‘Four Brothers’ Movie Review (2005)

The two people I was with actively enjoyed Four Brothers and openly lobbied for it. I myself came in desperately wanting to like it, after all, I am a Mark Wahlberg fan since Three Kings and I Heart Huckabees. I’m also on record as saying Andre 3000 is the next big thing, from his performances with Outkast to being the only good thing in Be Cool it’s obvious to me he has the makings of a big star. So the stars were aligned for an “A” review. Yet, Four Brothers was an exceedingly average movie.

The plot of Four Brothers is of four outlaws who return home after their adoptive mother is murdered. The slaying seems to be a botched convenience store robbery at first glance. Two of the brothers are white, two are black, all are mentally unstable, and together they make up the worst four kids of the hundreds this momma saint generously shuttled through her doors. Andre 3000 is the only one of the gang who still lives in Detroit where they were all raised. The other three brothers return home from points unknown.

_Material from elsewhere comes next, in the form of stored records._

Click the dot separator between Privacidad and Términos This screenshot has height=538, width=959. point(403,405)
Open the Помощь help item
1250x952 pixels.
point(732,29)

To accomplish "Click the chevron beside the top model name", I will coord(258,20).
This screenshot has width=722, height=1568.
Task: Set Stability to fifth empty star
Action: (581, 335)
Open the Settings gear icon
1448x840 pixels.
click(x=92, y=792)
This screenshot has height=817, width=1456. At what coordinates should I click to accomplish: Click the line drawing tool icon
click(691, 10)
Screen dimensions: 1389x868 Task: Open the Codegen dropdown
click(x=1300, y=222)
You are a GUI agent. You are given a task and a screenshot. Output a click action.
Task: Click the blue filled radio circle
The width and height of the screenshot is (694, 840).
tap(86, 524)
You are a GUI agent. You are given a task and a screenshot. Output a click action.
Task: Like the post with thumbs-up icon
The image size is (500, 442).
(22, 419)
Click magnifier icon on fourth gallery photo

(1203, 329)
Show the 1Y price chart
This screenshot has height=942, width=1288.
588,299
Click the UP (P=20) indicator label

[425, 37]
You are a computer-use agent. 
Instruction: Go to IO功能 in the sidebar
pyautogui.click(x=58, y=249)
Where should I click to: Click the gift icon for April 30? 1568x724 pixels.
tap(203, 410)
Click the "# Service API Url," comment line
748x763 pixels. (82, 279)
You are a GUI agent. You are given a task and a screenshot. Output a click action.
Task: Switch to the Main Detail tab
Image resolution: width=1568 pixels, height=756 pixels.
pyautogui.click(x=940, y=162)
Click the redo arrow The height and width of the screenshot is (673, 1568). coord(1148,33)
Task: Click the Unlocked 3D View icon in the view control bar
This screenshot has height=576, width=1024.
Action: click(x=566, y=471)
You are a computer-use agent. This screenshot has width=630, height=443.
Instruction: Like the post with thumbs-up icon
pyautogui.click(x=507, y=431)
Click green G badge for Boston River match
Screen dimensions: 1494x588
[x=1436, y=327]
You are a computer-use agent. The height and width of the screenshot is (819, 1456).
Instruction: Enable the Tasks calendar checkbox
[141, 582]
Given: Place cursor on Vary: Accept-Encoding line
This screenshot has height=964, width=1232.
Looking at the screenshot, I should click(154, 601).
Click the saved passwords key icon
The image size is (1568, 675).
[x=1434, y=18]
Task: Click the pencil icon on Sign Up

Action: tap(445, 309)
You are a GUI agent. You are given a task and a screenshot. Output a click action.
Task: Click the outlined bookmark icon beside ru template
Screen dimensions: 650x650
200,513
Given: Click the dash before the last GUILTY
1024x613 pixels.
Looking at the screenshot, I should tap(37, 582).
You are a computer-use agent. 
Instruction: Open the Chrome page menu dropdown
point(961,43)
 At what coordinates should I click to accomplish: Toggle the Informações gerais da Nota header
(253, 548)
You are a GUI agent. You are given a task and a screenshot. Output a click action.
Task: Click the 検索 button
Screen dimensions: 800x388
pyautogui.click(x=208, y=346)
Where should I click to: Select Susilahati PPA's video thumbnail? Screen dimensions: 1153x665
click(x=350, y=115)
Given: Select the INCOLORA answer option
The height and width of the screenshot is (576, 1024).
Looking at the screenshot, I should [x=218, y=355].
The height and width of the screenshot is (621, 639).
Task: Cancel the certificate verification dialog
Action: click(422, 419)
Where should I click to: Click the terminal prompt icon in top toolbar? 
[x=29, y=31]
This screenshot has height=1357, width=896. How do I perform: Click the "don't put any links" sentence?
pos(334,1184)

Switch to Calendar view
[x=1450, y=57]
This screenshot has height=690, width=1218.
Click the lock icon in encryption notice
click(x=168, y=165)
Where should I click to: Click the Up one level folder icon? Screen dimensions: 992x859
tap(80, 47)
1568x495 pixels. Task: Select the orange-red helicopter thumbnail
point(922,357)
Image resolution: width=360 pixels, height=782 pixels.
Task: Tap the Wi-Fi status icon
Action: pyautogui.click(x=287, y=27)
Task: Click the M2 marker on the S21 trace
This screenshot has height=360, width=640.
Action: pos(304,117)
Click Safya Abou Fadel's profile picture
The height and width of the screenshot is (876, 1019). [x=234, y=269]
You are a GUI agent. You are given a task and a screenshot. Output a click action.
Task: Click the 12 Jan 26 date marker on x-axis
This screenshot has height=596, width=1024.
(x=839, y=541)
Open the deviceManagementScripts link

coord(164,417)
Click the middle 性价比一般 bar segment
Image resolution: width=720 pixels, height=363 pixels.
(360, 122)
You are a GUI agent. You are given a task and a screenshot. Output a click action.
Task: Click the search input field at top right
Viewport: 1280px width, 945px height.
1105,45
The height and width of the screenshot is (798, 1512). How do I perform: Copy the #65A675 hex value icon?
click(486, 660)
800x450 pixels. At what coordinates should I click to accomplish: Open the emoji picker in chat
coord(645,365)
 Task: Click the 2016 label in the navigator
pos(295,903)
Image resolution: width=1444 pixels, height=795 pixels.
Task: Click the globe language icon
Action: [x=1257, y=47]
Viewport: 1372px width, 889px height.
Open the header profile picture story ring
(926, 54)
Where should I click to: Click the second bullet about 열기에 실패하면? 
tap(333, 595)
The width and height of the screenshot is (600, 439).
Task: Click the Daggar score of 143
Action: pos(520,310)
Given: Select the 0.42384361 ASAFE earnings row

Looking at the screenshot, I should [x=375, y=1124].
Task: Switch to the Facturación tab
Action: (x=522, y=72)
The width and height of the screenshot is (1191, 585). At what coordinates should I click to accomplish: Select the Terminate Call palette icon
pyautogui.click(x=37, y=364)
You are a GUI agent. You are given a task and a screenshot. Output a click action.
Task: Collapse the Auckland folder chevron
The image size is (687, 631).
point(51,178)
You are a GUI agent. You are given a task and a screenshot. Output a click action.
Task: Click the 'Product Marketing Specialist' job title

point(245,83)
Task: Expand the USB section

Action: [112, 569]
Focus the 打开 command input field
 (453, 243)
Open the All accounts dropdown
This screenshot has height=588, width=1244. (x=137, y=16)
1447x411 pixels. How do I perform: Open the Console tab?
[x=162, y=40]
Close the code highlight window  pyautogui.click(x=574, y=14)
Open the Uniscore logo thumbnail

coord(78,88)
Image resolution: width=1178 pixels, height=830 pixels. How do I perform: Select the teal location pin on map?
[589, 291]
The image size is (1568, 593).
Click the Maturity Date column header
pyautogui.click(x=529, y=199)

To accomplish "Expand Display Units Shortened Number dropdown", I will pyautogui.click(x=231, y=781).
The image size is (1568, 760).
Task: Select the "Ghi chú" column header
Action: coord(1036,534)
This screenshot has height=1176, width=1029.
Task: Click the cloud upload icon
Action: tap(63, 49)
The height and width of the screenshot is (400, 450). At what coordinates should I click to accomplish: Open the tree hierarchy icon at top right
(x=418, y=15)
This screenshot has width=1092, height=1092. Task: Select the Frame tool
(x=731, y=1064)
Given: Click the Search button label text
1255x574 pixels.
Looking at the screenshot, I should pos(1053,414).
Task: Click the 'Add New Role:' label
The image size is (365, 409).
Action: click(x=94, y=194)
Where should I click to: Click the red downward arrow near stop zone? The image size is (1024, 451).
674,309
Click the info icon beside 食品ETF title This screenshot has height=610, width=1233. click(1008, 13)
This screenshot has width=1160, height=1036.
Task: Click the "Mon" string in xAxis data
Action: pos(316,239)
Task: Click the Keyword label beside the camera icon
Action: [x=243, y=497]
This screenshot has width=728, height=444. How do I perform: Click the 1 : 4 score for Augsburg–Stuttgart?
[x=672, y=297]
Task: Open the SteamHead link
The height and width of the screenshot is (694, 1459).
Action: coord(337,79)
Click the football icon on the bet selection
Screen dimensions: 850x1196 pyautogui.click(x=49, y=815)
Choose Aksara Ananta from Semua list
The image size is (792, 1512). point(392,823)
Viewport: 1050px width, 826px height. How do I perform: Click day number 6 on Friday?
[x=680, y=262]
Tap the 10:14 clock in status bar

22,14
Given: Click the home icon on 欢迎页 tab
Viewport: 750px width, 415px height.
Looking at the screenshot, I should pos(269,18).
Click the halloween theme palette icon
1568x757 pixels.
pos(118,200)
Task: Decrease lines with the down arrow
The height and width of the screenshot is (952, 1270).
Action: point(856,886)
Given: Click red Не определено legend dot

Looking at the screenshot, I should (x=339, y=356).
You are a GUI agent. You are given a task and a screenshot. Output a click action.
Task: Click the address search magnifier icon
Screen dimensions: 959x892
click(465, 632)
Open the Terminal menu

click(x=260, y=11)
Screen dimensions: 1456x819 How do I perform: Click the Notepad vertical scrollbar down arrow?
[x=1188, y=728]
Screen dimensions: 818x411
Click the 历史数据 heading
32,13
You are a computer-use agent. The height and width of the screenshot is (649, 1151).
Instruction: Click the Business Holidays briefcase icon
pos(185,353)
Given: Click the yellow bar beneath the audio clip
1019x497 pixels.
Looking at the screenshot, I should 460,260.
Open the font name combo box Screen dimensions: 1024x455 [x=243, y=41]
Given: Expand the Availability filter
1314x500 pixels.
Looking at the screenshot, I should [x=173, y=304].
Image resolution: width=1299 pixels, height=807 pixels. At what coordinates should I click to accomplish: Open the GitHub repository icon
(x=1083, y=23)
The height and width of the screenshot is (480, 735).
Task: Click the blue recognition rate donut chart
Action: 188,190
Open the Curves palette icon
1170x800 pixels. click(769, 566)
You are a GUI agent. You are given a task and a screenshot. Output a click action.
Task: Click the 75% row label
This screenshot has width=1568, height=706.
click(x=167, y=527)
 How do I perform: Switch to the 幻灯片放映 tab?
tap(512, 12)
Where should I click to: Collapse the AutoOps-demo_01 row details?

The first misstep this film makes is the woeful miscasting of Garrett Hedlund as one of the brothers. When I say woeful, I genuinely mean it’s full of woe. This kid doesn’t belong anywhere near this movie. There’s a shot of him giving the camera his best “crazy outlaw eyes” but he ends up looking more like comic relief, or perhaps a live action Muppet. It’s jarring to say the least.

The other real issue with Four Brothers is the basic flow of the film. Plot and logic wise, it is pretty choppy; I also don’t feel the film effectively explored the relationships between the brothers themselves. It felt like four strangers most of the time, and by the time the climax rolled around I was having a hard time caring either way.

On a positive note this film has some decent car and action scenes and Sofia Vergara does a nice job as Tyrese’s crazy girlfriend. Beyond that you will have to use your brain as Four Brothers is also a pretty strong “message” film. In this case the message is “stay the hell away from Detroit.” Between open gunfights on the streets, dirty cops, corrupt councilmen and a psychotic criminal don running things you’ve got to wonder why there weren’t more “For Sale” signs in the neighborhood Marky Mark and the gang return to.

This is just another missed opportunity in the vapid wasteland that is our current movie buffet. They had three of four actors in place, a decent plot concept, and a frisky Detroit set masquerading as the seventh circle of hell. They didn’t quite pull it off, but it wasn’t a completely failed effort. Four Brothers straddles that wonderful line of film that you forget pretty quickly, neither great enough to preach about nor bad enough to work up a good old fashion hate for. If you’re in dire need of an entertainment fix this will work, but you’ll still feel a bit hungry afterwards.